The door to the ward stood wide open, despite Fred's call for a lockdown. She realized that the body of a dead guard kept it propped ajar. Trying not to look at the body, Fred placed the radio on the floor of the hallway and crept cautiously through, her hand never leaving the cool steel of the pistol in her pocket. She left the container of blood next to the door of Cordelia's room.

She peeked through the small glass window of the door, seeing Angel in a bed next to Cordy. He caught sight of Fred and his eyes flashed at her warningly, staring pointedly down at the floor and back to her. Fred drew a deep breath and eased open the hospital room door. Spike lay sprawled on the floor, writhing and gasping for air, while Lilah's sister straddled his chest. She banged his bloodying head against the gray tile floor and squeezed his neck with both hands. Fred saw Spike's face beginning to turn blue, the girl's grip around his throat turning the skin purple with constriction.

"Like being human, baby?" Lilah's sister asked through clenched teeth. "You got to breathe these days."

"You don't," Fred muttered. "Ever again."

Hearing the voice, the girl whipped around to look behind her and Fred advanced, steadying the gun in her hands. The girl lunged towards her and Fred applied steady pressure to the trigger of the gun, emptying the cartridge into the girl's chest, feeling each shot shake her with the release of the gauge. She watched the bullets leave her hand and disappear slowly between the folds of lace appliqués of the girl's conservative white blouse. The force of the shots threw the girl's body backwards.

"Lilah," the girl whispered, her eyes glazing over with death as the arterial blood drenched through the lace.

The pistol still clicked uselessly in Fred's hand. For Spike, for Angel, for Gunn, for Wesley, for Cordelia, for Jasmine, for Seidel, for Connor... Connor? Who, what was Connor? Then the headache pierced like bright sunlight through her eyes, tore pain through her head. She forced her eyes open to look at Spike, whose hand closed over her hand that fired the empty gun, whose lips were moving but made no sound. She slowly considered the gun in her hand and flung it across the room, watching it spin muzzle over trigger before splitting against the wall.

She turned blindly back to the door and heard herself say, "We have to save Wesley now."
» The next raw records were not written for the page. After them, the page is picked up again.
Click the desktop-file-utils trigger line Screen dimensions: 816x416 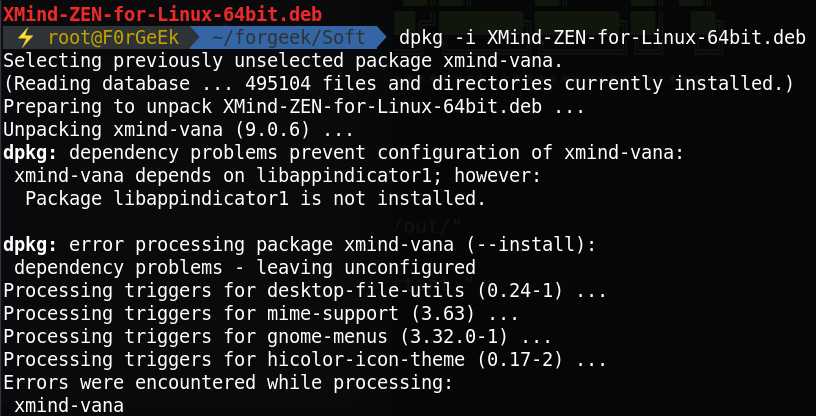click(x=305, y=291)
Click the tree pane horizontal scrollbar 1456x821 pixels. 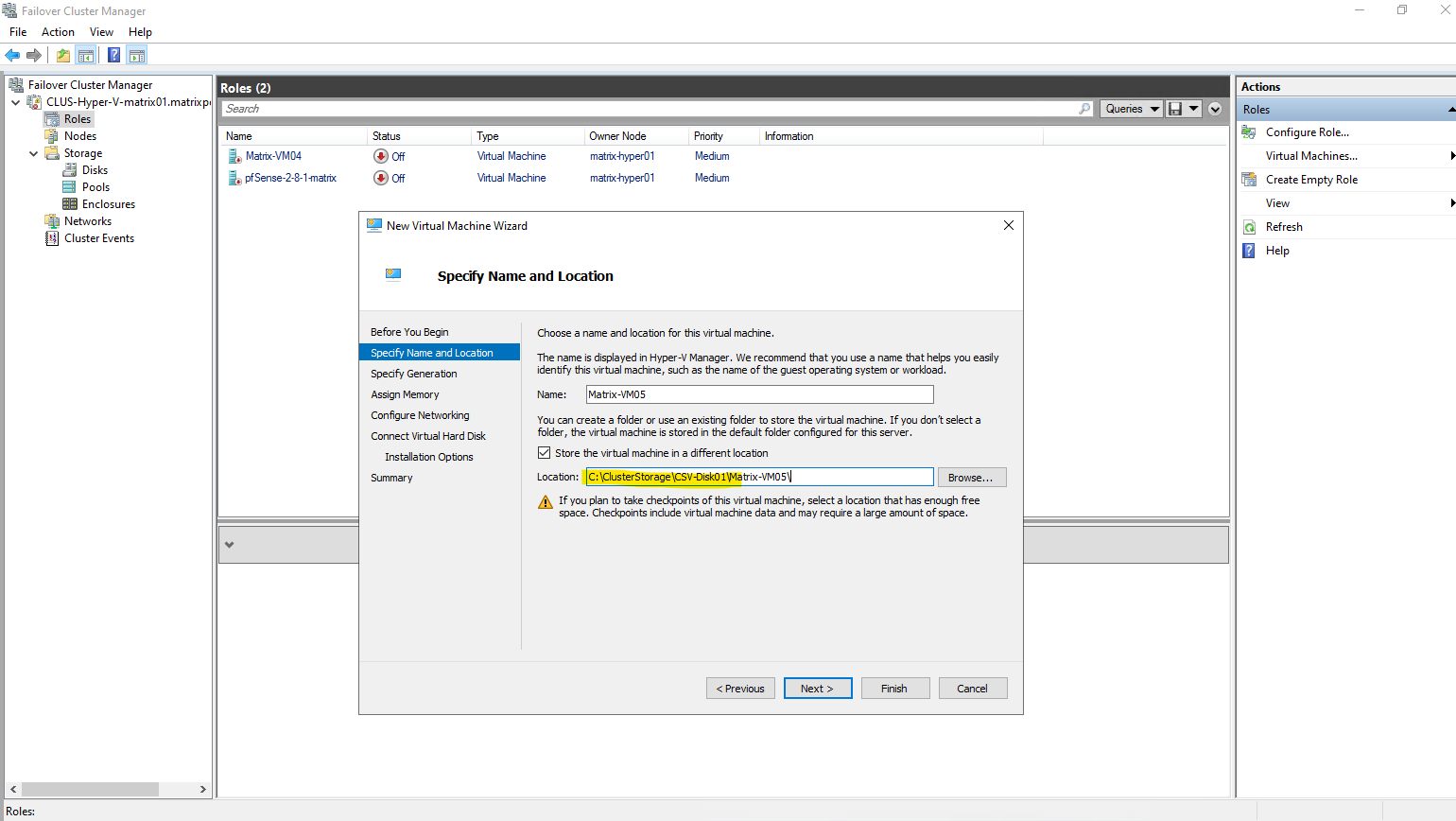(x=108, y=789)
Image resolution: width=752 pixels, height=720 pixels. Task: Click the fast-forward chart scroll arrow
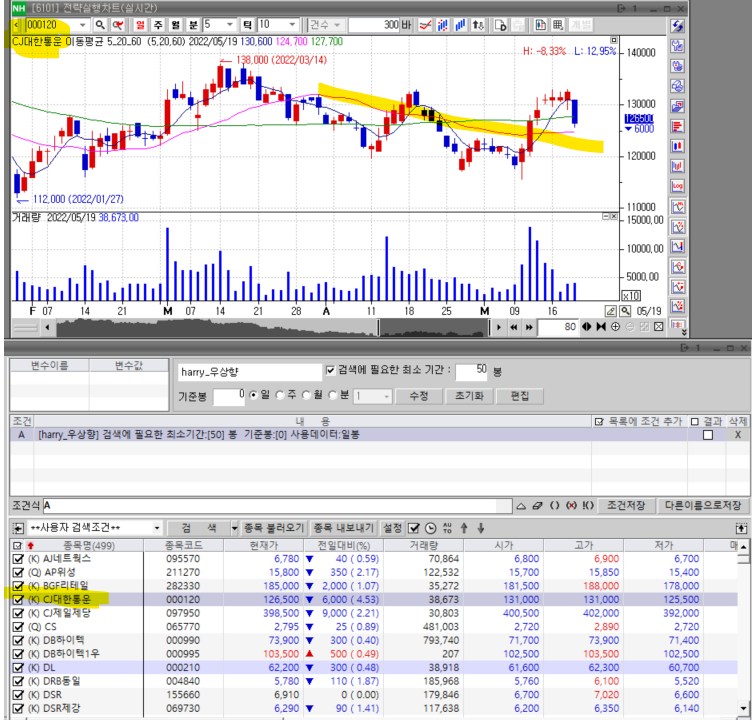coord(530,327)
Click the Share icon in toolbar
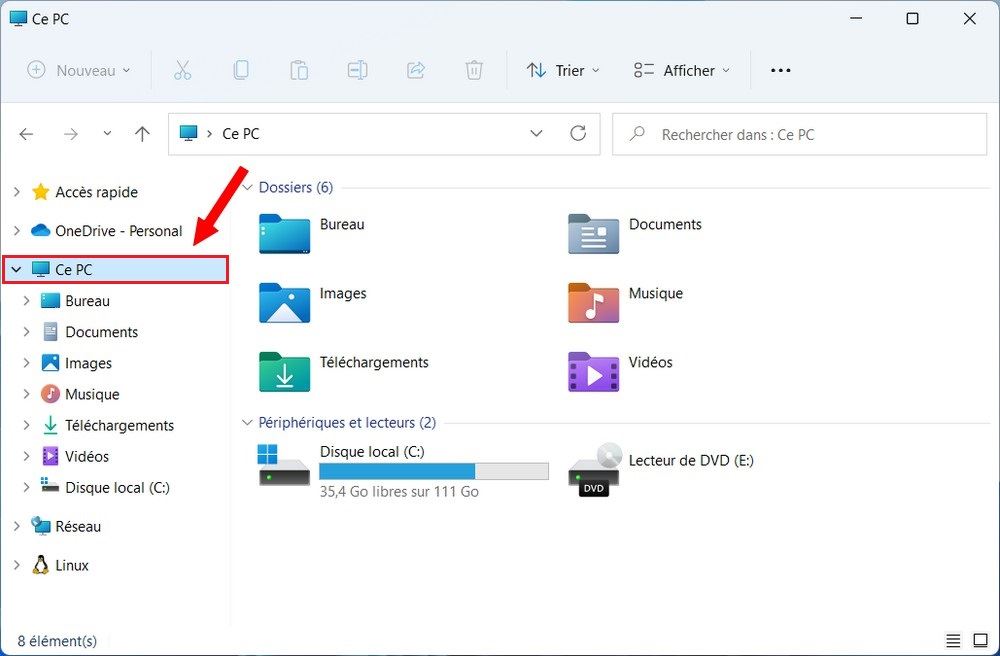 pyautogui.click(x=415, y=70)
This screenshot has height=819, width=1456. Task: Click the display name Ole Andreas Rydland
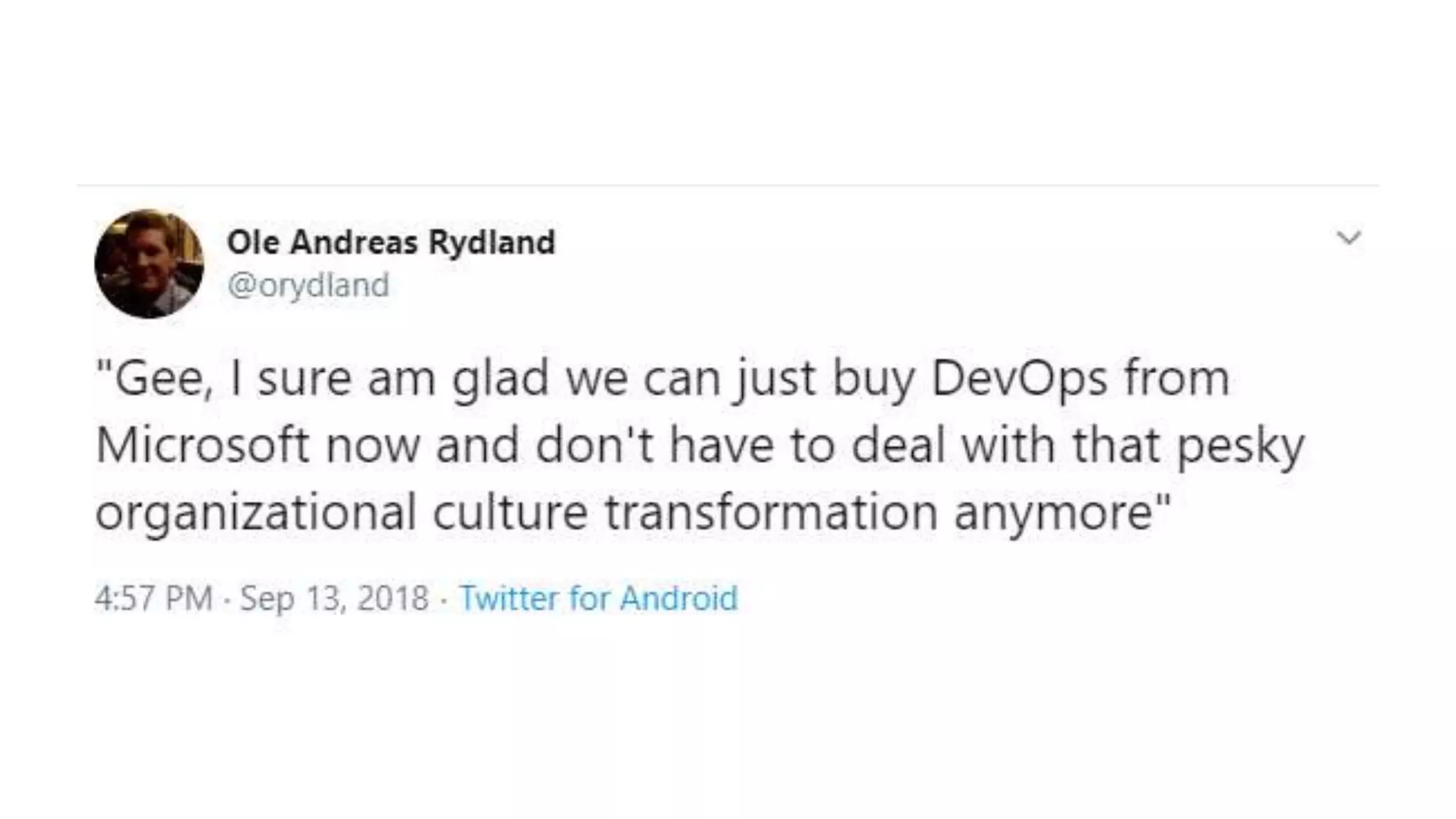click(x=390, y=242)
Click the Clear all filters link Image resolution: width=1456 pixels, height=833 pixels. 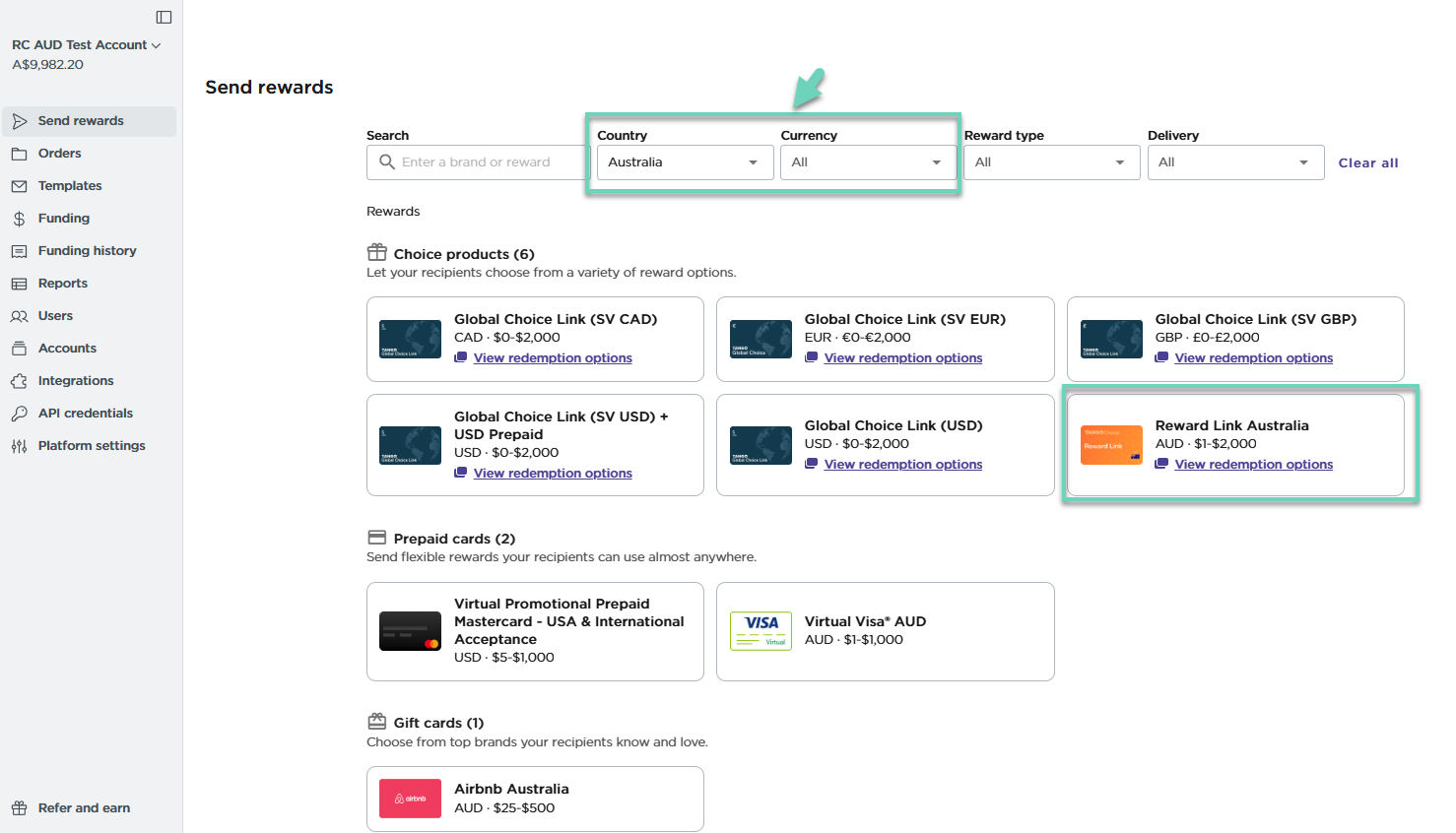tap(1367, 163)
Her words sounded deep and liquid, echoing in her ears behind the searing pain. She tried to concentrate on Spike's desperate expression, tried to make words out of the meaningless movement of his mouth. Dully, she felt his hands grasp her shoulders, felt him shake her. She watched him grip her arms and expected to see her own blood spurt from beneath his fingers from what she knew must be deep pressure. She reached for the door handle and the room tilted wildly on its side, while Spike's face zoomed away from her through a frame of darkness.

"It's okay," she said calmly, feeling the cool tile of the floor connect with her cheek. "I'll be right back."